→ TASKS FOR THIS EXERCISE:
[1] Answer these from the Doctor Who article, one line each:
(a) What accent did the Time Lord have in 2005's Rose?
(b) Who was Head of Drama and one of Russell T Davies's supporters?
(c) What did Lorraine Heggessey call Davies?
[2] Carry on the Doctor Who article from its last line.

→ EXCERPT PROVIDED:
* Start *

Christopher Morley looks at the people responsible for bringing Doctor Who to the screen, in both 2005 and 1963.


Some of those who tuned in to watch Doctor Who return to our screens in 2005's Rose were probably blissfully unaware that the Time Lord with a Mancunian accent had actually already lived many other lives up to that point! The process of rebooting/continuing the programme was something of a labour of love for show-runner Russell T Davies, though not without its challenges.



Persuading the BBC to allow him another crack at the Doctor in the first place might be viewed as his first real victory given Michael Grade's vehement opposition to it during his time at the head of the Corporation in the late Eighties- which must at least in part have led to the post- Survival cancellation of the programme as it stood back then..........luckily he had supporters in Head of Drama Jane Tranter & Controller of BBC One Lorraine Heggessey! As Tranter told BAFTA:
"Once Russell said he wanted to do it there was never a moment of looking back."
Heggessey championed the man at the helm too- calling him an "absolute Doctor Who fanatic". He had indeed been pushing since the early Nineties for the Doctor's return to our screens as accompaniment to tea on a Saturday night, & used a BBC statement announcing the big return to inform the public that...

* End *

→ RECORD SET:
* Start *

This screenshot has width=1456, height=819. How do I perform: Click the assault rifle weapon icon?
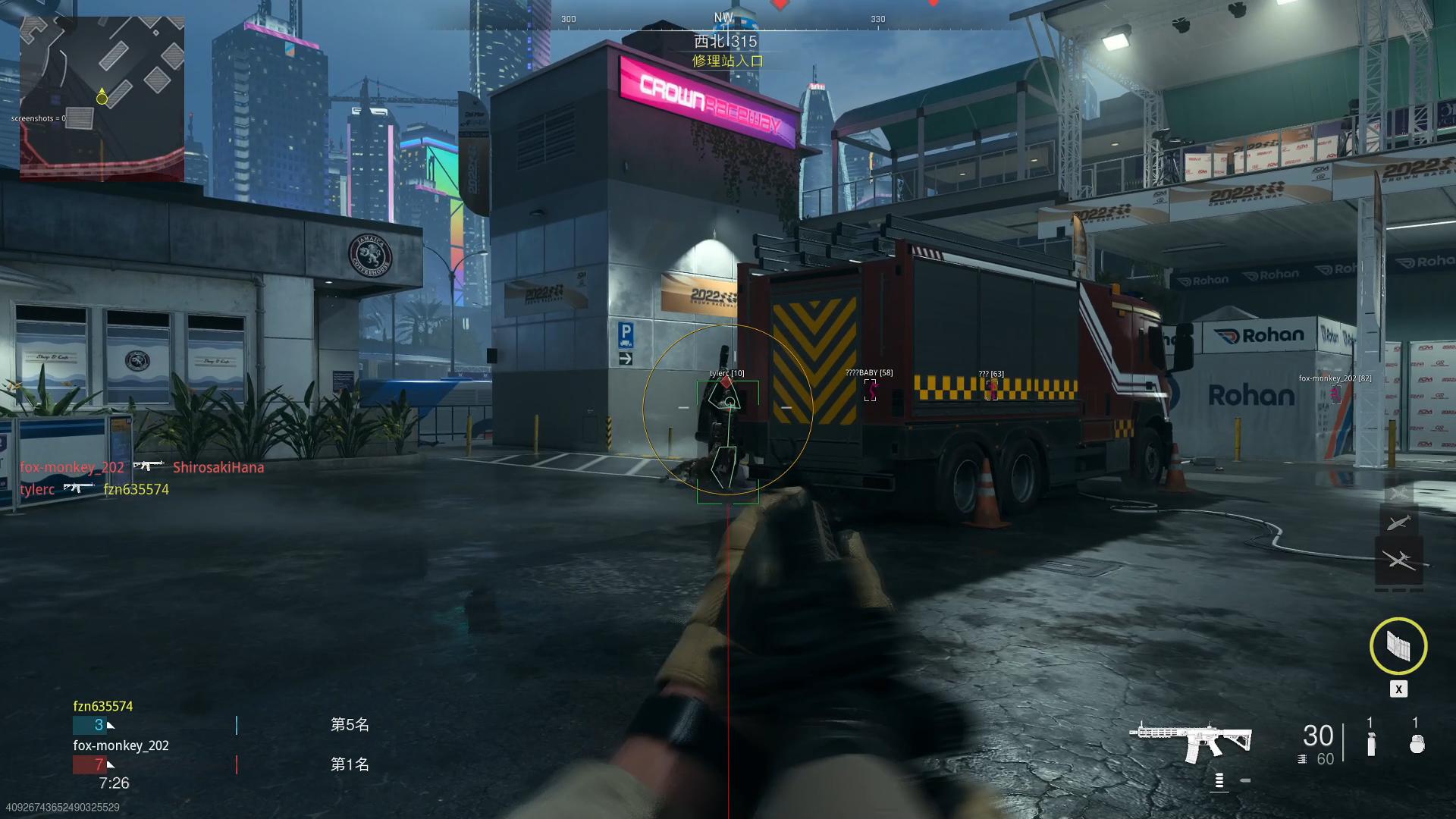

* End *
* Start *

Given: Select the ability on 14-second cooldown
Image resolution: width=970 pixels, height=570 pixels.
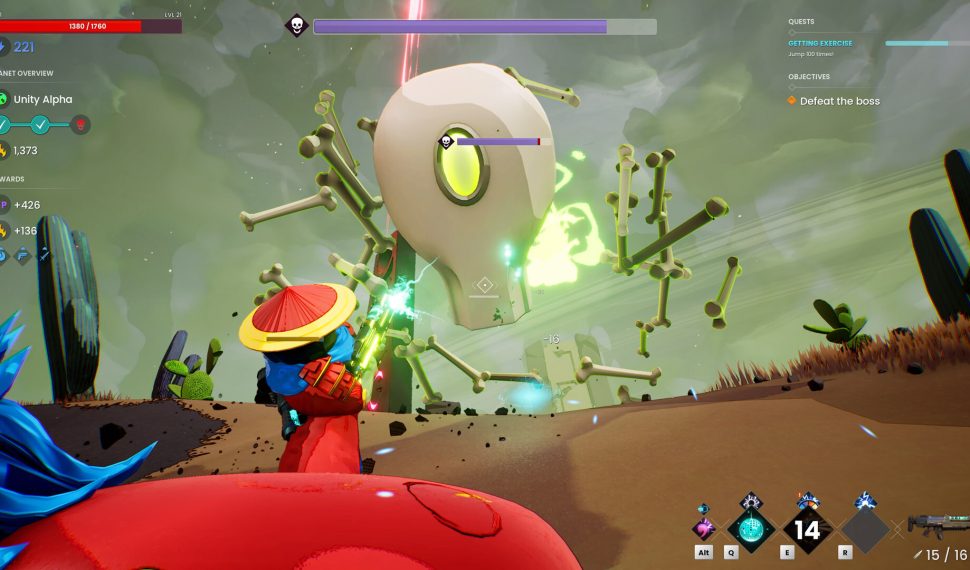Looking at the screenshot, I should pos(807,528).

* End *

→ OUTPUTS:
[1]
(a) A Mancunian accent.
(b) Jane Tranter.
(c) An "absolute Doctor Who fanatic".

[2]
"I grew up watching Doctor Who, hiding behind the sofa like so many others. He's had a good rest and now it's time to bring him back. The new series will be fun, exciting, contemporary and scary."

He then took the decision not to give Paul McGann a call to reprise his role as the Eighth Doctor. Speaking at a BFI event featuring a screening of the 1996 Doctor Who film, McGann implied that he would have returned had he been asked, and speaking to the Radio Times following his return to the role for The Night Of The Doctor, he said...
"that was the first phone call - or any kind of contact - that I'd had since '96 from anyone associated with Doctor Who. You have to see it from my perspective. I don't expect the phone to ring. Why should I?"
Christopher Eccleston was then cast as the Ninth Doctor, having previously worked with Davies on The Second Coming, with no regeneration sequence showing the transition between Doctors.



This was later hailed as an inspired choice by the Daily Mirror's Matt Goddard:
"By avoiding the Ninth Doctor’s regeneration Davies let us discover the Doctor just as viewers did in 1963 and leaving all manner of mysteries to this day."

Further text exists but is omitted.